An increase in impervious cover is especially hard on our local streams, many of which have already been completed culverted, buried, or otherwise covered up. Increases in impervious cover also negatively impact the surrounding flora and fauna that is crucial to ecosystem health. We know that ecosystems with a wide variety of plants and animals tend to be healthier than those with low levels of biodiversity, and healthy ecosystems are better able to adapt to changing conditions like sea level rise and climate change. We also know that biodiversity provides a significant volume of ecosystem services to urban residents, helping to buffer against nuisances generated by the cities themselves. Those of us who live in urban areas experience directly how green areas of different types provide space for recreation, social contacts, experiencing nature, and education. And we benefit from these spaces in other ways as they filter pollutants, purify water, mitigate flooding, reduce noise and buffer climate extremes like heatwaves.
The image below illustrates the diversity of natural features in the Lower Raritan Watershed. These features include state and federal threatened and endangered species, significant natural habitats as part of the NY-NJ Harbor Estuary, and juxtaposition of geologic features tapering from the volcanic basalt trap rock of the Watchung Mountains in the north, to the Piedmont, to the Coastal Plain.
Pairing the map series that traces changes in impervious cover between 1995-2002 with the map above which shows our remaining environmentally sensitive habitat areas, we see clearly that the special bio-diverse lands we do have left are incredibly vulnerable to being disturbed or degraded by human activities and developments.
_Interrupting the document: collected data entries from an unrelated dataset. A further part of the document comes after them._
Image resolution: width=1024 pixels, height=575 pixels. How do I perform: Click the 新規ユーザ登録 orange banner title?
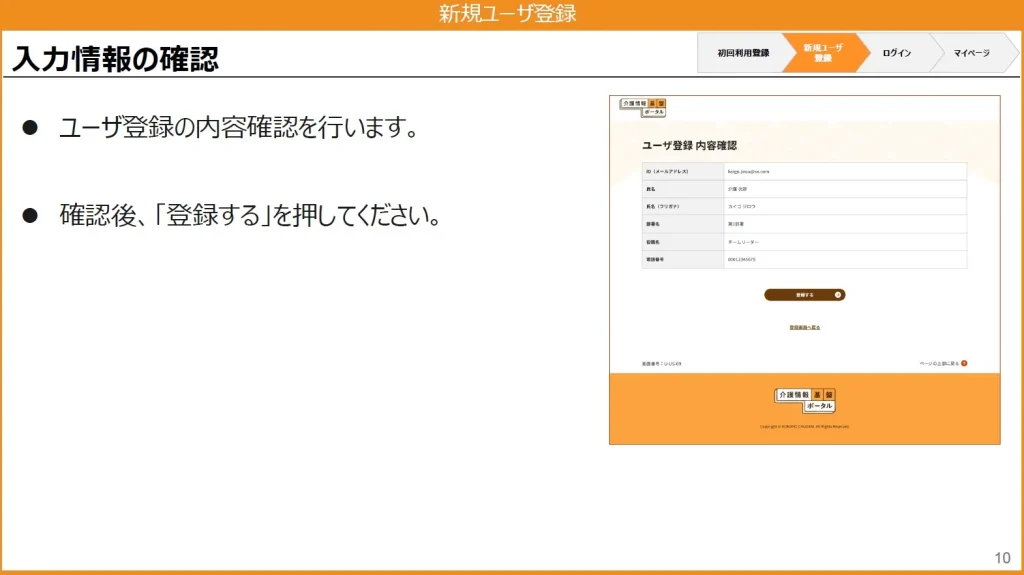507,14
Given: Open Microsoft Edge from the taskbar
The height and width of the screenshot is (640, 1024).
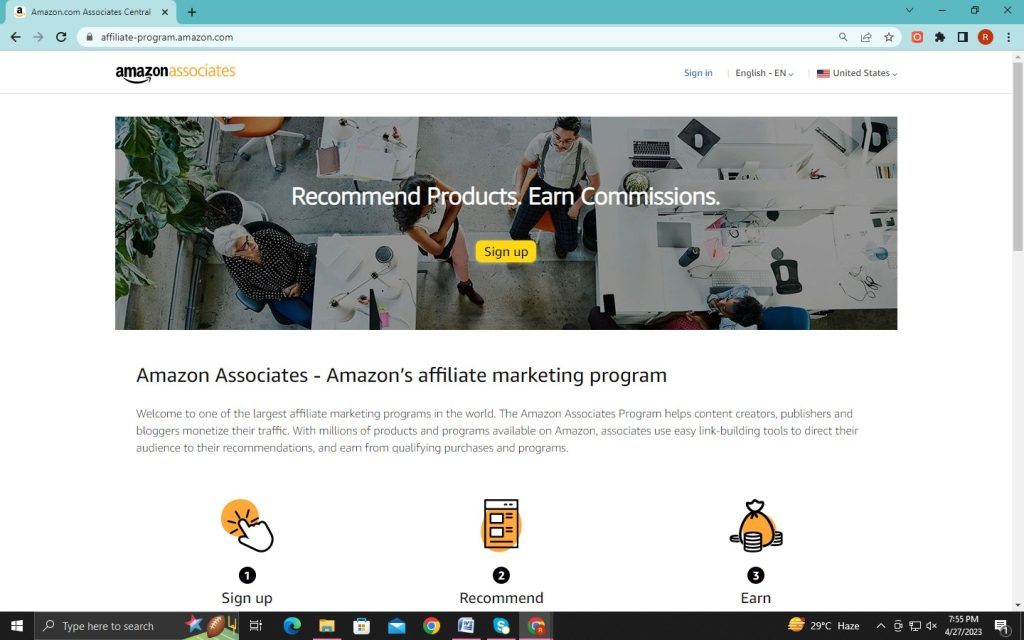Looking at the screenshot, I should pyautogui.click(x=292, y=626).
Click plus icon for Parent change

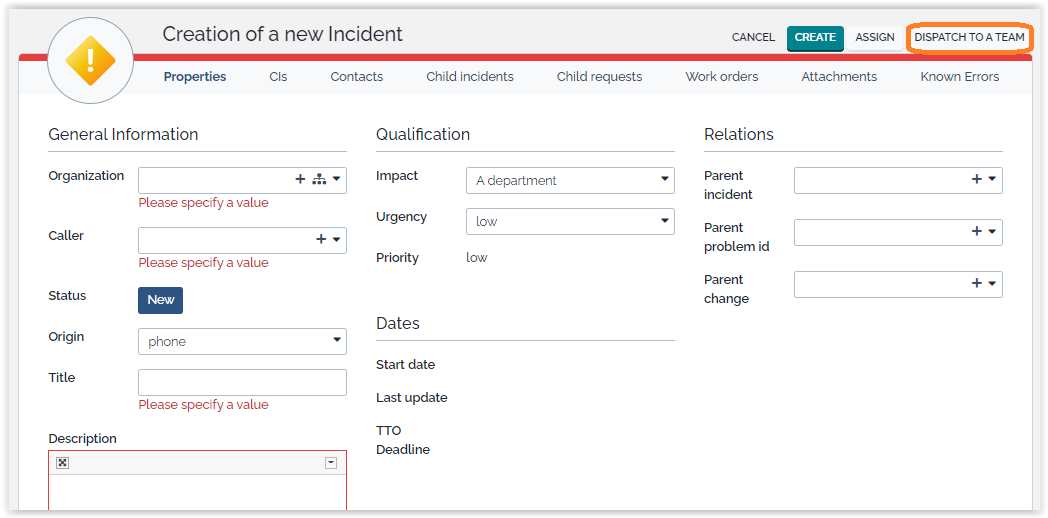[x=977, y=284]
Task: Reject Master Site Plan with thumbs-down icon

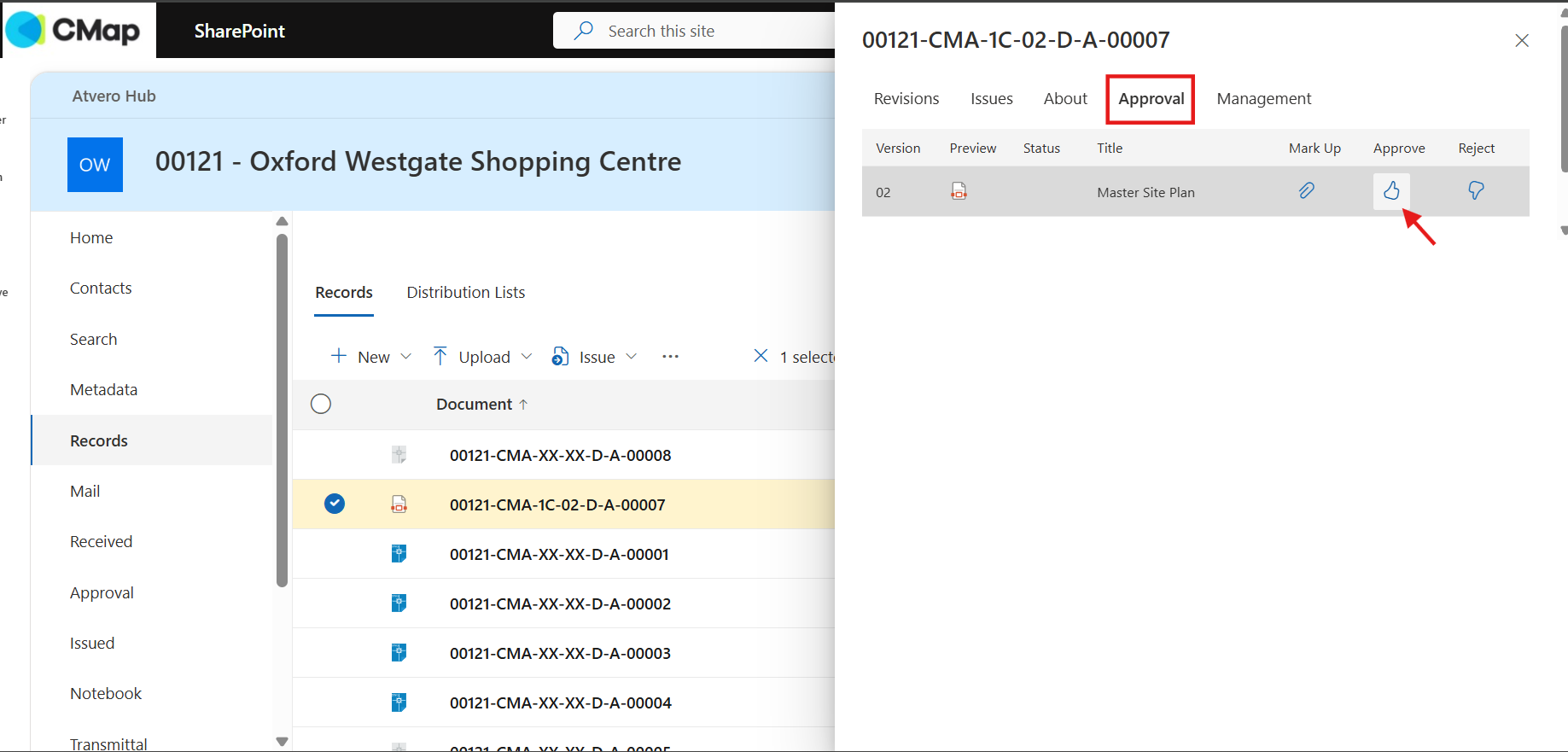Action: pos(1476,191)
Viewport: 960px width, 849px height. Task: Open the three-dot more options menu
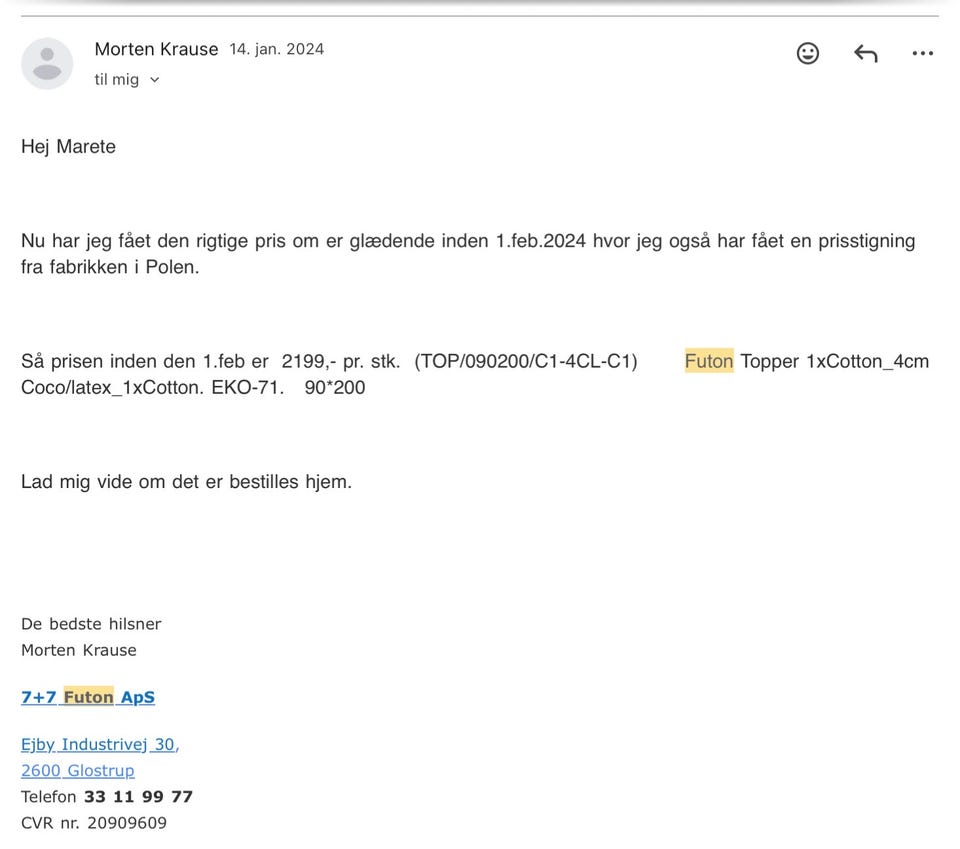coord(922,54)
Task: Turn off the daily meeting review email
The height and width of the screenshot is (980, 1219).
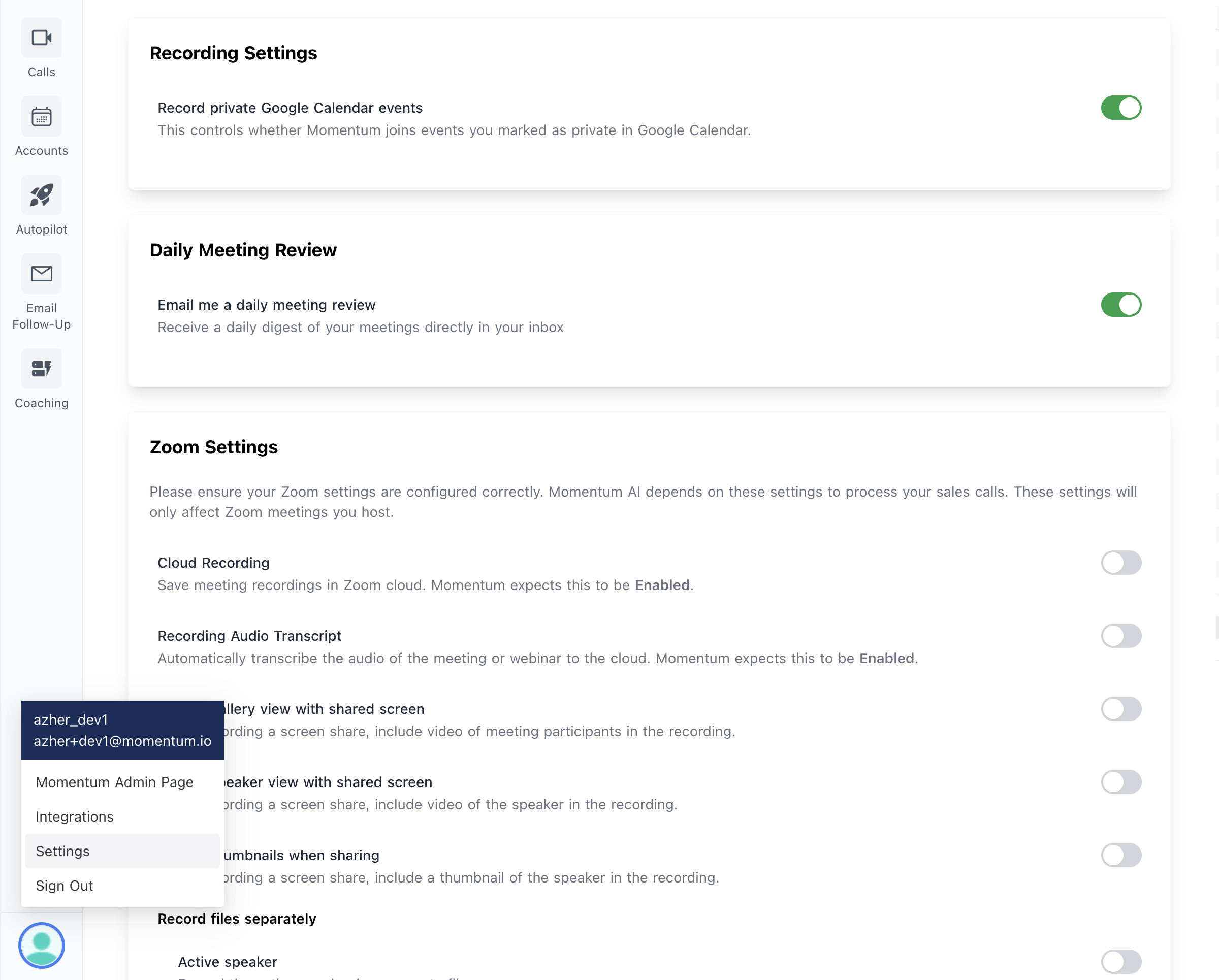Action: point(1122,305)
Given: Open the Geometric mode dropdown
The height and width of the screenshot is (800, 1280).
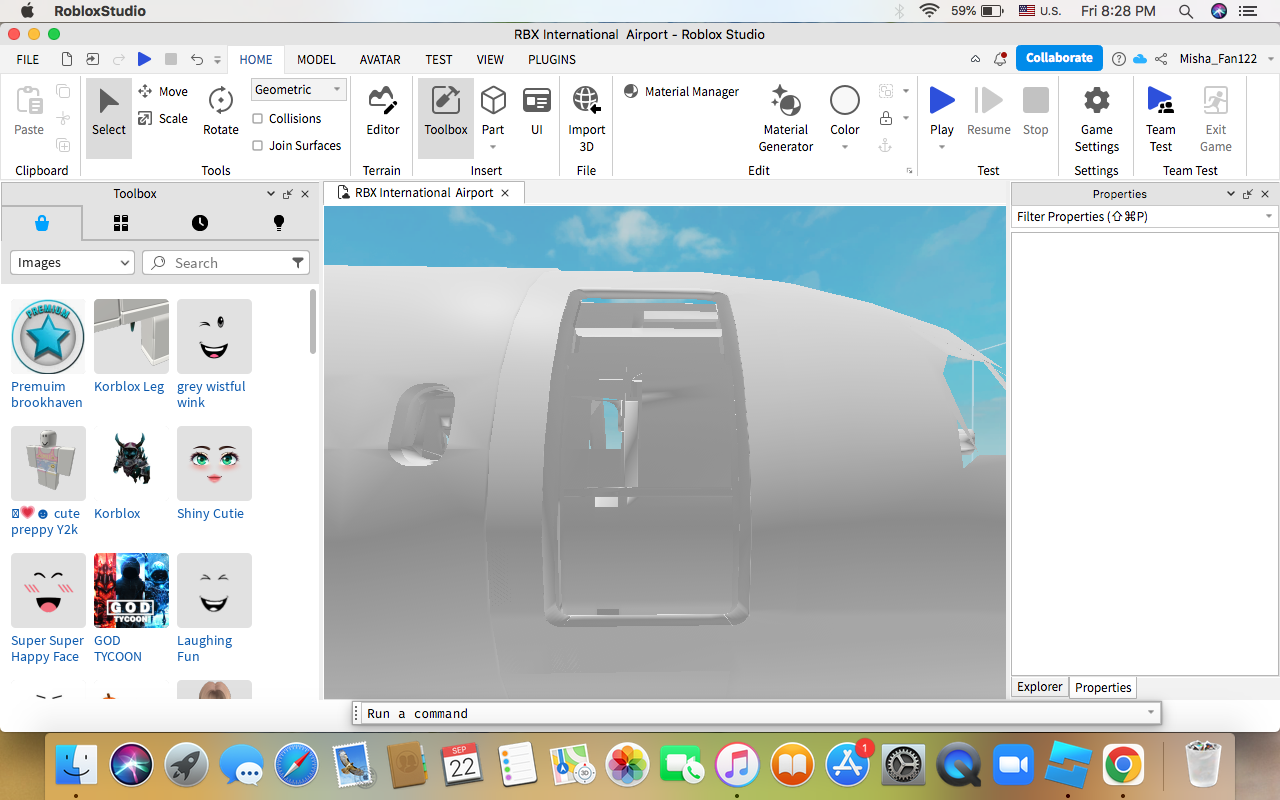Looking at the screenshot, I should pyautogui.click(x=298, y=90).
Documents like the Intergovernmental Assessment of Biodiversity (2019) and the Strategic Plan for Biodiversity 2011-2020 developed out of The Convention on Biological Diversity (2010), provide broad policy guidance that points us in the direction of future biodiversity targets. The New Jersey Department of Environmental Protection’s Division of Fish and Wildlife developed the State Wildlife Action Plan (2018), providing guidance for diverse entities in cooperation across ownerships to conserve and restore habitat and connect lands and waters. These documents focus significantly on conservation and preservation of undeveloped and vulnerable lands. To be sure, they are important tools and resources on the path to a more bio-diverse New Jersey, nation and planet, but little of the guidance they provide directly informs policy choices and personal action for our urban landscapes.
The Lower Raritan Watershed Partnership believes that in addition to broad policy guidance for conservation and preservation, we need a fundamental shift in collective perspective to see that in the fight to protect biodiversity, cities matter too. With the right form and organization, urban areas can provide significant opportunities to biodiversity, including hosting rare and endangered species and habitat types.
Any shift in perspective must involve broadening our understanding of what “nature” is in cities to include a variety of typically forgotten or neglected spaces. Detention and retention basins, brownfields and contaminated sites, vacant lots, roadside and streamside buffer areas, community gardens, and cemeteries are all potential reservoirs of urban diversity. Much of our work in the Lower Raritan revolves in and around these types of neglected spaces, and much of our work involves implementing Nature Based Solutions and Green Infrastructure. We have adopted Nature Based Solutions and Green Infrastructure approaches because they bring considerations for biodiversity and healthy ecosystem function back to our urban areas and their critical density of population. We believe that by implementing these concepts in our cities, linking healthy ecosystem function in the urban core to its broader watershed, we can center biodiversity at the heart of wider spatial planning and spatial policy making.